_Aim of the exercise:_
Set out word for word the line that contains "Open the Creator paint palette icon" and each line after it, through the end of the data below, but exclude the pictures.

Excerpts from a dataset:
▬▬▬

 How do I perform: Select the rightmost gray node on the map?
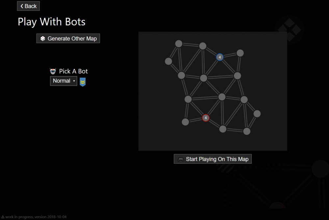click(x=257, y=114)
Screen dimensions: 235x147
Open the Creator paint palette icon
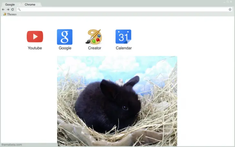94,37
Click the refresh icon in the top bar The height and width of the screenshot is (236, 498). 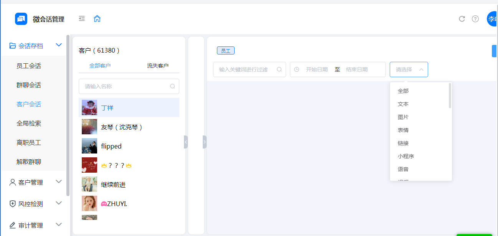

▬▬▬

_Answer to this exercise:_
Open the Creator paint palette icon
94,37
Click the refresh icon in the top bar The height and width of the screenshot is (236, 498). 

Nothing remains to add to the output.